The Virtual Console release was similarly well received. IGN writer Lucas M. Thomas agreed with Levi's assessment, echoing similar praise, though suggesting that players new to the series may want to try the original Fantasy Zone first. Official Nintendo Magazine staff felt that it was a good value for the quality behind it, though noting that players may get frustrated while playing. NintendoLife writer Corbie Dillard, in his review of the Virtual Console re-release, felt it was a good Virtual Console release, noting that while its difficulty may prove too frustrating for some players, people who are into "highly difficult" games like this would have fun. Eurogamer writer Dan Whitehead appreciated how Super Fantasy Zone contrasted with the Wii's typically "deadly serious shooters" on the Virtual Console, He felt that it was not among the greatest of the genre, but still enjoyed it.

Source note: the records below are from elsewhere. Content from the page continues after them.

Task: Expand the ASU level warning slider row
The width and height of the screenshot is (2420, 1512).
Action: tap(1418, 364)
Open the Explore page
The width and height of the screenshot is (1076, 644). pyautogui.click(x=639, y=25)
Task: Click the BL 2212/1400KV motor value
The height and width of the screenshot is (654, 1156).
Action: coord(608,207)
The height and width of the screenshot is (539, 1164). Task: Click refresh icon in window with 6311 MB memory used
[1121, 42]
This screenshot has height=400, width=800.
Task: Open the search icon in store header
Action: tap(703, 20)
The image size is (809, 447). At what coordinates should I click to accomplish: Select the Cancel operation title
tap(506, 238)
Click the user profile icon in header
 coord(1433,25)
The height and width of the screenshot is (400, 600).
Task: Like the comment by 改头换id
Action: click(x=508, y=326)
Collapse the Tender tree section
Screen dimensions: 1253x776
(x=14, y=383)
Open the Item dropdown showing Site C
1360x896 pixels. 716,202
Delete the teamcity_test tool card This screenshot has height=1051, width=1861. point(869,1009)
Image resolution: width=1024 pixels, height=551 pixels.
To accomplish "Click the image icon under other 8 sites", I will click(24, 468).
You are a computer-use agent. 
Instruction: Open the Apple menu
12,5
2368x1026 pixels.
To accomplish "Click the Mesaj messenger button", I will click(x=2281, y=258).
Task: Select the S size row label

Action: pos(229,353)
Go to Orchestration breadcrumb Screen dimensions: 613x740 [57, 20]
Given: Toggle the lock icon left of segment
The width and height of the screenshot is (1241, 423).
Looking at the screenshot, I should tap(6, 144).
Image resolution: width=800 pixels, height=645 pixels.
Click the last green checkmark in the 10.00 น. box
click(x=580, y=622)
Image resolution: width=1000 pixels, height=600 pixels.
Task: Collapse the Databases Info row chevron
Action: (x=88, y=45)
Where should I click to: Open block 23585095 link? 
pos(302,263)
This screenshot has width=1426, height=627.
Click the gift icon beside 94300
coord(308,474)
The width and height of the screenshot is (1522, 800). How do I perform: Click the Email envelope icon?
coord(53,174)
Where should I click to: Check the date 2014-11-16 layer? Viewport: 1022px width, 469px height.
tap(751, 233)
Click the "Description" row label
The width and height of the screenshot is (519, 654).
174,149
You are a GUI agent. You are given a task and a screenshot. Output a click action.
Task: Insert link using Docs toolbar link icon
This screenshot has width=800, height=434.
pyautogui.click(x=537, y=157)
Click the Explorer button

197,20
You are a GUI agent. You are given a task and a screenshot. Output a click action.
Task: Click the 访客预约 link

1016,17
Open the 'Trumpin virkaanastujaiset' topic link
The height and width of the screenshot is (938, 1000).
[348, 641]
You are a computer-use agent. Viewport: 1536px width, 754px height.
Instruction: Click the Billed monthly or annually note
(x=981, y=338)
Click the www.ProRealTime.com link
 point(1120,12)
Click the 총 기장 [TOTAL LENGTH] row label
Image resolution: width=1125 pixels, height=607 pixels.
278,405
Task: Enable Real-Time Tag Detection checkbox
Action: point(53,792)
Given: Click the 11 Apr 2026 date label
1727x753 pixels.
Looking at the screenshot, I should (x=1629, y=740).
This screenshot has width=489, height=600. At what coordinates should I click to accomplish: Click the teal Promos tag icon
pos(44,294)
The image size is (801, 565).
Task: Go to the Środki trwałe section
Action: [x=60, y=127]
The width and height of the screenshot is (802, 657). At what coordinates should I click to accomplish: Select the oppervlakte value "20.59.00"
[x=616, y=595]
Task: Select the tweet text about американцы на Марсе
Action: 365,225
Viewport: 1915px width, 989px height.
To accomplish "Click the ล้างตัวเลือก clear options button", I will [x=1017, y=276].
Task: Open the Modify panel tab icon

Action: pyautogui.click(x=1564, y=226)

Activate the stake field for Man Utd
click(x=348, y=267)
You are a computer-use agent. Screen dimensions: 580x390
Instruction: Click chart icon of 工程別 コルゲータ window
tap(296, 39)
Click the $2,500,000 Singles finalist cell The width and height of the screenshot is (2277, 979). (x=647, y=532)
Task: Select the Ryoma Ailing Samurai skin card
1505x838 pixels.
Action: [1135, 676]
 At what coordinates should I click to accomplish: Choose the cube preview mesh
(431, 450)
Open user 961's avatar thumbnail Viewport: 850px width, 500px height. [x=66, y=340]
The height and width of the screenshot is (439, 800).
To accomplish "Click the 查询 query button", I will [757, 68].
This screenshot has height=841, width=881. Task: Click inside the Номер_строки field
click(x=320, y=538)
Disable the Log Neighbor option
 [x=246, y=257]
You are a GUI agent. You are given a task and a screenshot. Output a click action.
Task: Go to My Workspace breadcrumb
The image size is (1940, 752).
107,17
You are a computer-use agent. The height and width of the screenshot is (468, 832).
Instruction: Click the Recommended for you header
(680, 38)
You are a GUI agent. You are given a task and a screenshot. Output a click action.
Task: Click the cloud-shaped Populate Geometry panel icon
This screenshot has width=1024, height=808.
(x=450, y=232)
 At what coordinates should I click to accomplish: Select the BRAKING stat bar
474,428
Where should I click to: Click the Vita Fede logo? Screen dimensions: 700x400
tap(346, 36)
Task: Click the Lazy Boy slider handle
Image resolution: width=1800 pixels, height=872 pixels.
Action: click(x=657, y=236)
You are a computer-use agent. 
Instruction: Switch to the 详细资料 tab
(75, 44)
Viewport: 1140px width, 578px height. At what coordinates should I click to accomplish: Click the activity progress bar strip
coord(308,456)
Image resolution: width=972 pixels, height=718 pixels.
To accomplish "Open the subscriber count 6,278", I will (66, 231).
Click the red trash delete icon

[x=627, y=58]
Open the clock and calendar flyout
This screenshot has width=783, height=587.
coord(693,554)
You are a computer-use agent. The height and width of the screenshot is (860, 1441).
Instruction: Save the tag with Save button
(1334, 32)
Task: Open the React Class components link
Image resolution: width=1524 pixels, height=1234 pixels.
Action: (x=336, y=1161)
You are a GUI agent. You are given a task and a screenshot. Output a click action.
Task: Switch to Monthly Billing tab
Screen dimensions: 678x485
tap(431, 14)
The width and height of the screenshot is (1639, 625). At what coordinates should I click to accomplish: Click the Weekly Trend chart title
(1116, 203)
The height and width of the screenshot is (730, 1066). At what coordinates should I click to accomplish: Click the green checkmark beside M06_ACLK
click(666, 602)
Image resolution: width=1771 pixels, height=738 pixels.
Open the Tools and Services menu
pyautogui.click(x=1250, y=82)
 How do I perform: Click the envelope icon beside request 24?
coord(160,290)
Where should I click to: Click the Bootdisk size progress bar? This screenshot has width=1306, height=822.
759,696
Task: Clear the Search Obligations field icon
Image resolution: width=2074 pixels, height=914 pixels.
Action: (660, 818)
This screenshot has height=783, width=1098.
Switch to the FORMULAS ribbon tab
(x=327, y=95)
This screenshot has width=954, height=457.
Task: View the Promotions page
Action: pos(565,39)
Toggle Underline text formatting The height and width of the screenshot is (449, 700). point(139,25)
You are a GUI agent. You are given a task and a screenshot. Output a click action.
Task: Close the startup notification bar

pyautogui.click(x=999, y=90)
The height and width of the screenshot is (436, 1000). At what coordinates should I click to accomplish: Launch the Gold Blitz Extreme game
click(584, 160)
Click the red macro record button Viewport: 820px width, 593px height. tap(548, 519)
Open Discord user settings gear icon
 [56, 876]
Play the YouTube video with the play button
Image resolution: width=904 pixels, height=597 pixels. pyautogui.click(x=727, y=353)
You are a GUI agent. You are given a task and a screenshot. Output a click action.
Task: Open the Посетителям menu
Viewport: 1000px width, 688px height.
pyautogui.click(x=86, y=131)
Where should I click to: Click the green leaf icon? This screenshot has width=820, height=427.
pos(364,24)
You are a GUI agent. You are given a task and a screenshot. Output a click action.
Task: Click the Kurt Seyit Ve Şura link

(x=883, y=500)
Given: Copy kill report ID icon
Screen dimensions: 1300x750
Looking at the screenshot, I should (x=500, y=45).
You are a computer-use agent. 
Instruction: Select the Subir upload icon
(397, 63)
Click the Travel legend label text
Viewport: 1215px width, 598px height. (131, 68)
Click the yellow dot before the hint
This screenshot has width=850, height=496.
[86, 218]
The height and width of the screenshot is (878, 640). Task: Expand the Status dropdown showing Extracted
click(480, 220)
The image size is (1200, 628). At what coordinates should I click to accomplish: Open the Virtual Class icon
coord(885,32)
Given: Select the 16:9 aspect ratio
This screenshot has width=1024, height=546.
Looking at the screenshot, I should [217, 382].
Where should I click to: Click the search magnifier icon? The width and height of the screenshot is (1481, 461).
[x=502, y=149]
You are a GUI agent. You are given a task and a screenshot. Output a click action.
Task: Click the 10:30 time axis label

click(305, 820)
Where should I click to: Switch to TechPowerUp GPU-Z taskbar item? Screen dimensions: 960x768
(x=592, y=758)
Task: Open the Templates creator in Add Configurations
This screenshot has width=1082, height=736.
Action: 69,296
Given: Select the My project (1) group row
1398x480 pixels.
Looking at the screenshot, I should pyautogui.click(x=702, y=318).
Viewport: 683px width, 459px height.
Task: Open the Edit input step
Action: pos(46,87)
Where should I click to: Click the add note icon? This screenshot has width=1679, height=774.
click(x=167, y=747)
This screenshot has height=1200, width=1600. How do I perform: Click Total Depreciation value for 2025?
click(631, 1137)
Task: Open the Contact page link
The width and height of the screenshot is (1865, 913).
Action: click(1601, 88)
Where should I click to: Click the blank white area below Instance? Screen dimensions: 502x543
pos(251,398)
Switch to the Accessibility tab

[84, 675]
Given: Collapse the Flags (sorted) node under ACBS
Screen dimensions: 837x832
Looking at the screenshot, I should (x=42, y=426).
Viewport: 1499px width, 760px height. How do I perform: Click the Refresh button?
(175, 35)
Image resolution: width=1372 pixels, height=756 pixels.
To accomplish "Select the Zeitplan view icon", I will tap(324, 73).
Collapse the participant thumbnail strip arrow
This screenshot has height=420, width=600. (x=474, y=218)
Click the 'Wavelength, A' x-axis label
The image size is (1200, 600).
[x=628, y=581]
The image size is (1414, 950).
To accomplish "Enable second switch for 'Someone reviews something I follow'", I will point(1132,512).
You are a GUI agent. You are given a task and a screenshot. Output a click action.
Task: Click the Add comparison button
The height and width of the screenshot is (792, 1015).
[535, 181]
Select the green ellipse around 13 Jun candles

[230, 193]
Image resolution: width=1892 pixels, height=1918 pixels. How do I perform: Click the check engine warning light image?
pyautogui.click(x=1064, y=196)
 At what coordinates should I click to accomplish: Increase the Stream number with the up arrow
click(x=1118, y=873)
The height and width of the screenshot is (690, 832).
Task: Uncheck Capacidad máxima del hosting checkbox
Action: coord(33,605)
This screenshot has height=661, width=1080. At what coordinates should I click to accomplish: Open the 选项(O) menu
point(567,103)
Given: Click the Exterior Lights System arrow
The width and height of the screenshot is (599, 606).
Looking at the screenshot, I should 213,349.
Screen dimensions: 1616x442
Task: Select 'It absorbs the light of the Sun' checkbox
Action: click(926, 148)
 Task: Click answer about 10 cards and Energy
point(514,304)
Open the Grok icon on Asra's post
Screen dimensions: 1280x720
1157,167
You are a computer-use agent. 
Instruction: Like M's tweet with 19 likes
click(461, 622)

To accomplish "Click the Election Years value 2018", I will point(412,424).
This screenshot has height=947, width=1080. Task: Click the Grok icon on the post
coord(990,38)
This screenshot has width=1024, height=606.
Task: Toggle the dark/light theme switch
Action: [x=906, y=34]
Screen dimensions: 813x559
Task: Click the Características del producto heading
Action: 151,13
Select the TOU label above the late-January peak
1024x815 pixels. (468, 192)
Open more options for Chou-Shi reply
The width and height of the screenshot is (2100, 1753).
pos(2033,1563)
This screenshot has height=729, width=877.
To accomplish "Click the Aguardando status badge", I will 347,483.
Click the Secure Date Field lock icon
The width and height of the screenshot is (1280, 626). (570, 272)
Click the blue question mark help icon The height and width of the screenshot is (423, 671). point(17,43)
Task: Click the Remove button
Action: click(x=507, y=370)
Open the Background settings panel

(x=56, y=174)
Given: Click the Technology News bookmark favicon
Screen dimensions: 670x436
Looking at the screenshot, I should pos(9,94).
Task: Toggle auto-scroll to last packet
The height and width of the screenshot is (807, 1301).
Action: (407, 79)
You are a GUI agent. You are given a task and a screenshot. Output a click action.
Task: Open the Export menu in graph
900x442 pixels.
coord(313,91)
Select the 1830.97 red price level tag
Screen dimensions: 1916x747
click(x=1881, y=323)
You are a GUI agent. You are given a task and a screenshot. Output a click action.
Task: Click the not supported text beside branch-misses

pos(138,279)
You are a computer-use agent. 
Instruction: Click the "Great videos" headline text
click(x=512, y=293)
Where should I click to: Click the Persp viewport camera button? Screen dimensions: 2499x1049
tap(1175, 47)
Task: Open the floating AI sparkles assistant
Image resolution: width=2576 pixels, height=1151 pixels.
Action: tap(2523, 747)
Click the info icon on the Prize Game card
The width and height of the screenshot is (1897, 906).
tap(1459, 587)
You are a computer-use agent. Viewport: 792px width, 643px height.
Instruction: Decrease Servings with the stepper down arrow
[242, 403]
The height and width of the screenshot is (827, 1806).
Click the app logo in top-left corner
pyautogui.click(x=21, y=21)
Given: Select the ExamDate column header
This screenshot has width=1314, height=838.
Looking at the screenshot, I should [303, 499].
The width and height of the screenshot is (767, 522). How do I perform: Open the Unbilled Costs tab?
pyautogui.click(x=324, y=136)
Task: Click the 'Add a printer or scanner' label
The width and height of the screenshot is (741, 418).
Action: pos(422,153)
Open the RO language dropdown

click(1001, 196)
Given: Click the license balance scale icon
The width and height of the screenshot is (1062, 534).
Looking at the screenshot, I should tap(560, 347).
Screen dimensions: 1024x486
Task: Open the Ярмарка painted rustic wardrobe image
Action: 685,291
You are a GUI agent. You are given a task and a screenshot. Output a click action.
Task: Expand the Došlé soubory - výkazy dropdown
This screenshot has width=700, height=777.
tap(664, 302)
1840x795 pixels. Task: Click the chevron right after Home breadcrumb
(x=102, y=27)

Nintendo Power writer Steve T. recommended it, stating it was an improvement over the Master System release of Fantasy Zone in terms of presentation, stating that its "surreal charm" helps it stand out from other shooters. Staff for the Venezuelan Club Nintendo magazine, in a review of Super Fantasy Zone, compared its visual style to the Kirby series, suggesting it did not require much skill to play, making it more accessible.